Intellettuali genderisti
Nel trasferimento della fertilità umana dal grembo materno all’utero artificiale non viene umiliata solo la donna, ma anche l’uomo: anch’egli viene privato della potenzialità caratteristica della penetrazione, cioè la potenzialità fecondatrice del suo sperma.
La procreazione extracorporea priva definitivamente di significato il connubio sessuale, riducendolo a pratica ricreativa, che nulla ha più a che fare col potere divino del dare vita a nuovi esseri umani. Quel potere passa agli alambicchi, e ai tecnici e agli scienziati che li maneggiano.
Ovvio che questi personaggi odino le donne, nella cui carne gravidanza, parto e nascita sono avvenimenti, e non il risultato dell’attuazione di un progetto ingegneristico; ovvio che i fautori dell’identità di genere come Alessandro Zan e Judith Butler odino le donne, perché la loro gravidanza non è “performativa”, non è una pratica sessuale o un’identità di genere che si manifesta attraverso comportamenti, ma una condizione che si sviluppa senza che il soggetto ponga sue azioni, indipendentemente dalla volontà.
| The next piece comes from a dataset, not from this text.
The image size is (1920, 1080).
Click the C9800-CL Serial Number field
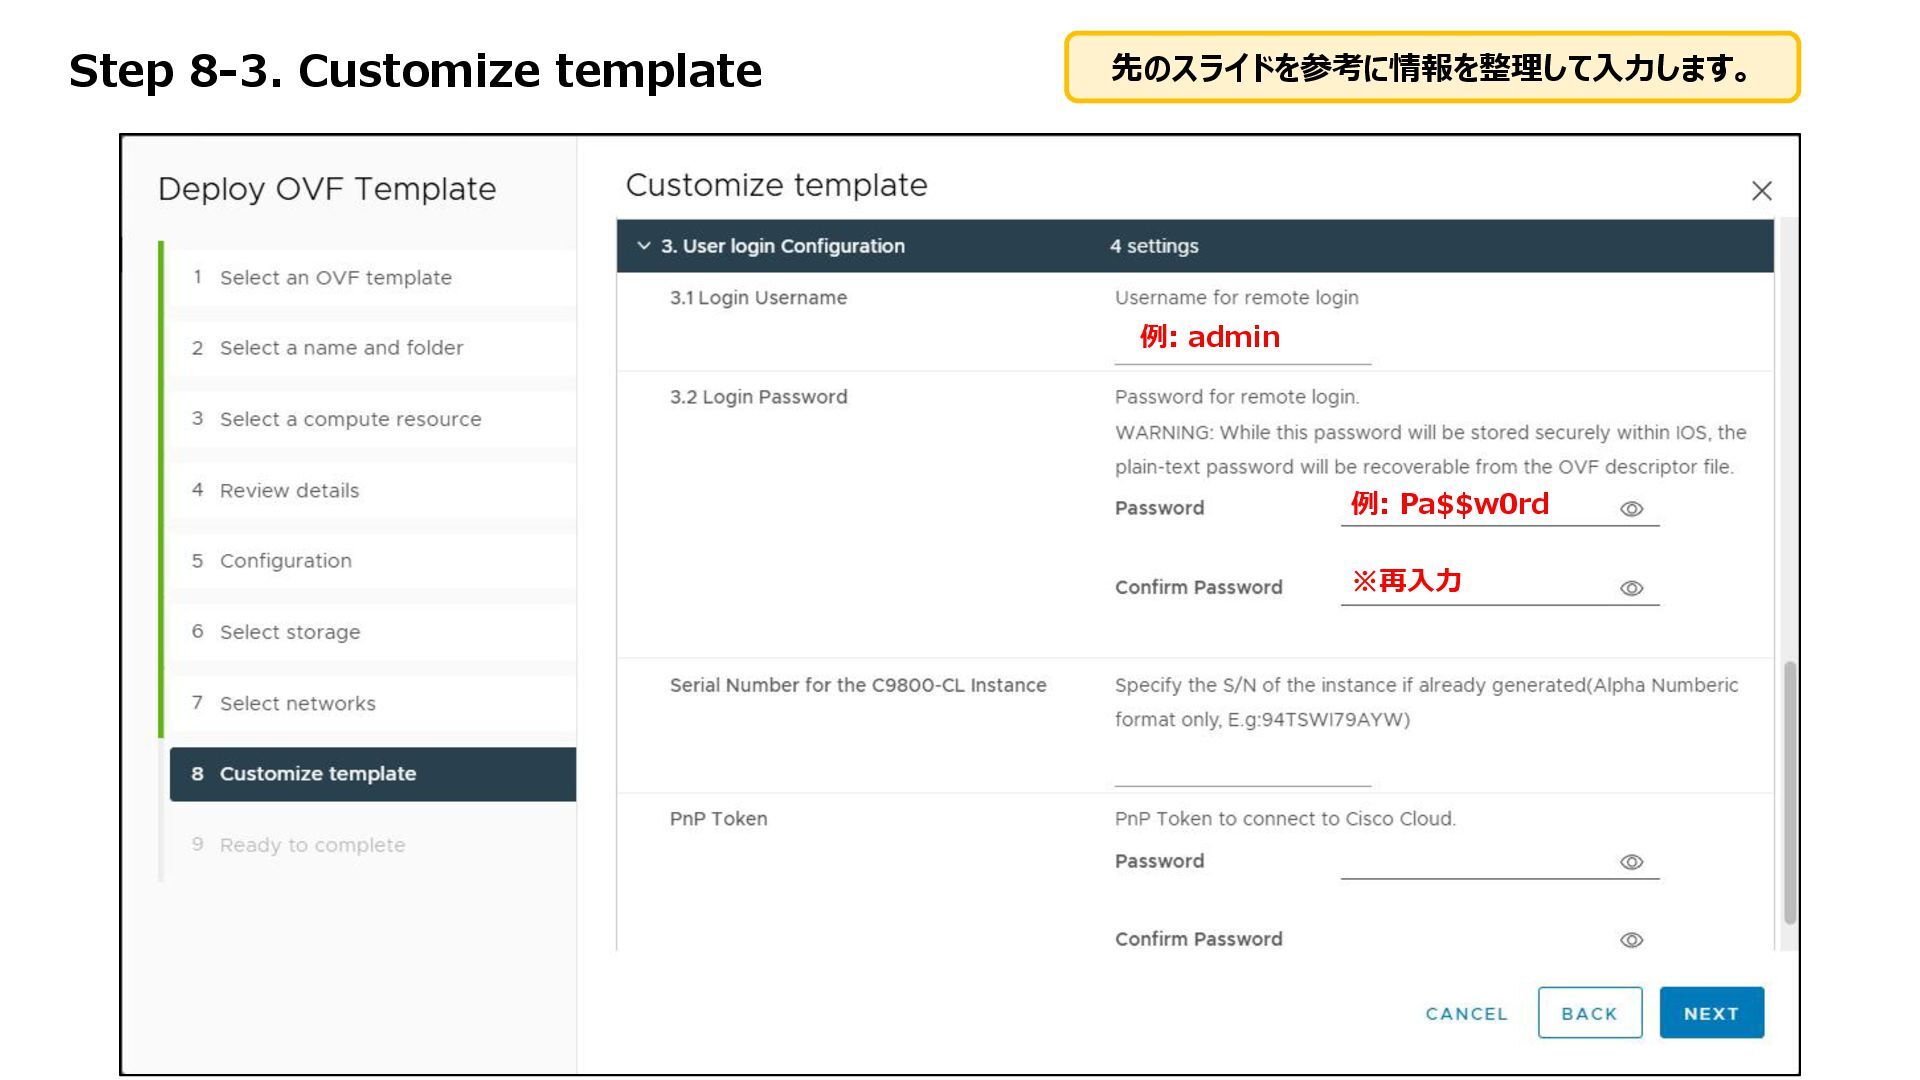pos(1242,770)
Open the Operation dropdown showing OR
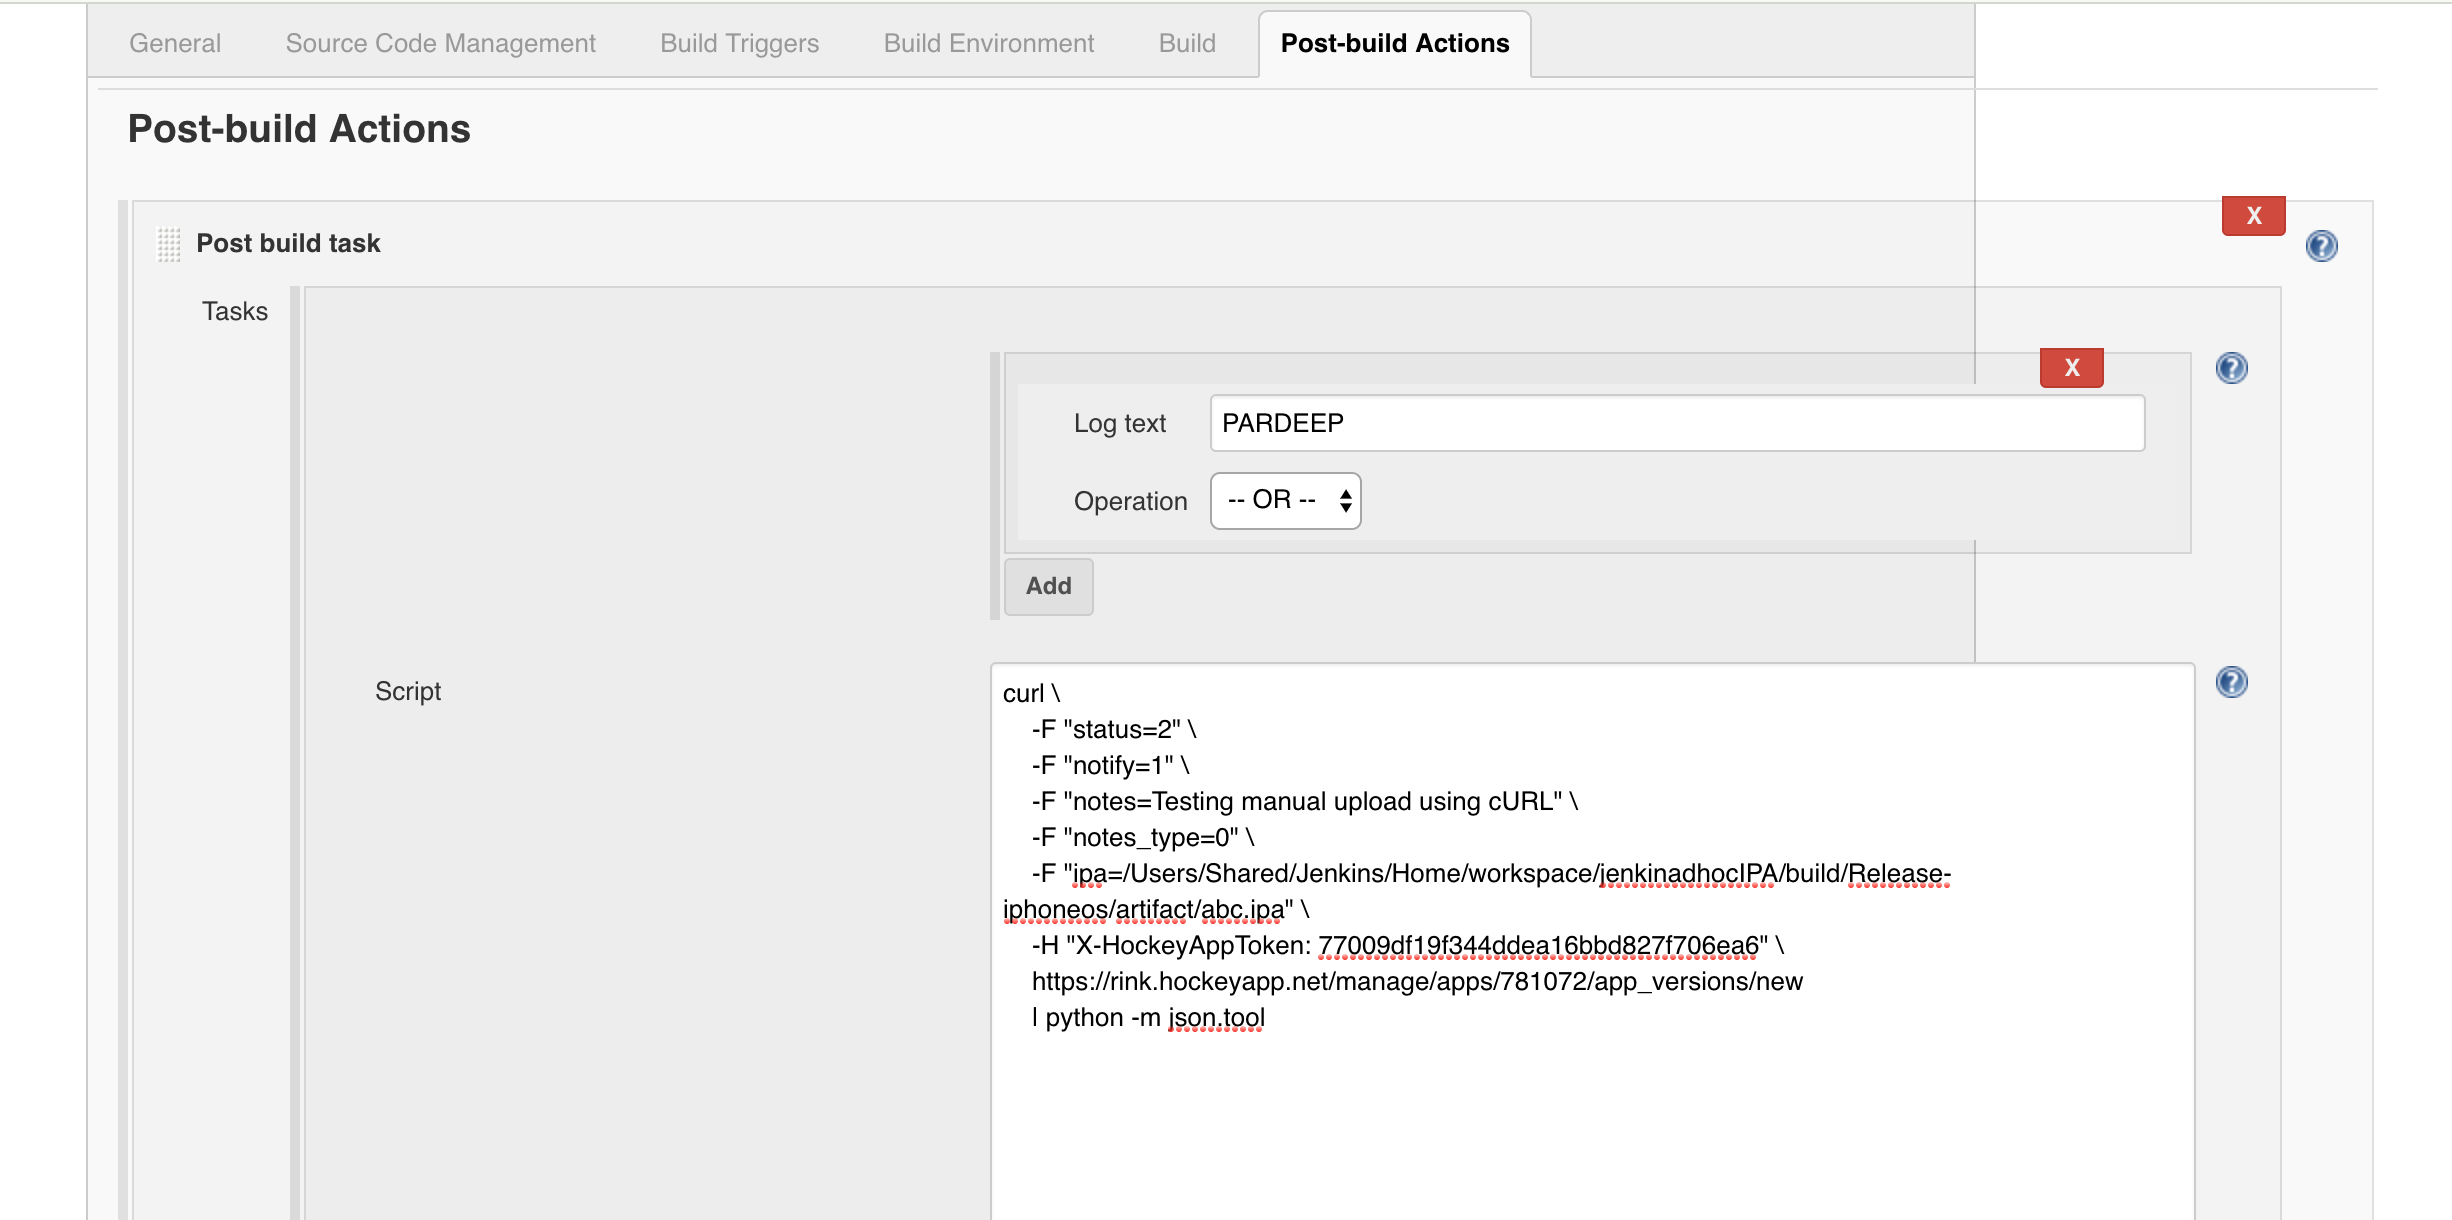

La volontà può soltanto mettervi fine, con l’aborto, ma non può riprenderla come tale dal punto in cui si trovava al momento dell’interruzione. La donna incinta non è mai completamente padrona di quello che accade al suo corpo, e ciò rimanda l’umanità tutta alla sua condizione di dipendenza, di non totale padronanza della realtà. E questa è la più insopportabile di tutte le cose per i tecnocrati e per i loro intellettuali organici genderisti.